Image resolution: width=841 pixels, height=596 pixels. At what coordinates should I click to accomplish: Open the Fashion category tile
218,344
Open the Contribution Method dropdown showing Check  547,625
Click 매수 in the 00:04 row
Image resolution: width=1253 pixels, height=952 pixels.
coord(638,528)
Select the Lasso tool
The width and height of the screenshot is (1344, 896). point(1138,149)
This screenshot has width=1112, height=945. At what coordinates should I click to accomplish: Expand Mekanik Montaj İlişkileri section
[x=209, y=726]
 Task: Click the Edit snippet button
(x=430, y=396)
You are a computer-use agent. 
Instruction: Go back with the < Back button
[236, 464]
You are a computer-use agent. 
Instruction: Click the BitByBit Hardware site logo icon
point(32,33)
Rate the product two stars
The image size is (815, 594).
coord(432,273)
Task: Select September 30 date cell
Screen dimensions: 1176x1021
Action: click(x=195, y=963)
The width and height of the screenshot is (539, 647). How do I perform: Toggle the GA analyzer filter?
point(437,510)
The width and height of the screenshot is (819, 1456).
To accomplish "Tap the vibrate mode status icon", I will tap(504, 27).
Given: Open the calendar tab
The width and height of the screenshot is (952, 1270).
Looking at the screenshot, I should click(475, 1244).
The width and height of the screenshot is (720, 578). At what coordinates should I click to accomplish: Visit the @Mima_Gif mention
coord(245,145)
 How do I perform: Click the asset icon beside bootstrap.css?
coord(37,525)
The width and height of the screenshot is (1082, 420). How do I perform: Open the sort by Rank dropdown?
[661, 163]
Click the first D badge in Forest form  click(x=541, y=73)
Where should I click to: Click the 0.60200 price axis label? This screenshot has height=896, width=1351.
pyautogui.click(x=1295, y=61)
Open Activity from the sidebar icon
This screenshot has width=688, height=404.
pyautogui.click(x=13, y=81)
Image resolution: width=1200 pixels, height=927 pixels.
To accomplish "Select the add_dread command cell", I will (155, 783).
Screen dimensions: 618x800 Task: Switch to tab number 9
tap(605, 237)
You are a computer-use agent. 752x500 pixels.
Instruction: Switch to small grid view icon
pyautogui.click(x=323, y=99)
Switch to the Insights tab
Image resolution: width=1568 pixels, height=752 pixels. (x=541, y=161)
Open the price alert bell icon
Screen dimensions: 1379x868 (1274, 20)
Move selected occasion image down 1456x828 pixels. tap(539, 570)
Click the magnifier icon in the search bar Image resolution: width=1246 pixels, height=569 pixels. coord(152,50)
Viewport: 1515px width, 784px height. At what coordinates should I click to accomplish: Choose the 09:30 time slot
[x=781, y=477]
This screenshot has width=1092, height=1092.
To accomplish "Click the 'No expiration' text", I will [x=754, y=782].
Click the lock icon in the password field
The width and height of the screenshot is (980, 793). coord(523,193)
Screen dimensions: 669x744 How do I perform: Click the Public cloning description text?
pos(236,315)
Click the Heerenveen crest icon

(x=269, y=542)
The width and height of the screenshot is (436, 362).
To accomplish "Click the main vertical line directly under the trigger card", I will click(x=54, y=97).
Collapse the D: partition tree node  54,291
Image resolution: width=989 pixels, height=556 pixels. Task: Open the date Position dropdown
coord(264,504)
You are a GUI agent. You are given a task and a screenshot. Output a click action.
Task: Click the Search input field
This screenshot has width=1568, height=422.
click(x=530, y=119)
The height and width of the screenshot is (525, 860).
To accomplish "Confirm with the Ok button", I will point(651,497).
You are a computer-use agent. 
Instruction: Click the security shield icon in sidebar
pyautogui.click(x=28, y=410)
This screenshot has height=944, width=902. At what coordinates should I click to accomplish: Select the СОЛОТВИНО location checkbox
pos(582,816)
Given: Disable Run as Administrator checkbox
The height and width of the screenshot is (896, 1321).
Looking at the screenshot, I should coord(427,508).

___

## What the task asks
Express the entries from the line with "Click the lock icon in the password field" to the line with "(x=269, y=542)" as a JSON list of strings, one string per line, with blank lines omitted.

## Response for this exercise
[
  "Click the lock icon in the password field",
  "The width and height of the screenshot is (980, 793). coord(523,193)",
  "Screen dimensions: 669x744 How do I perform: Click the Public cloning description text?",
  "pos(236,315)",
  "Click the Heerenveen crest icon",
  "(x=269, y=542)"
]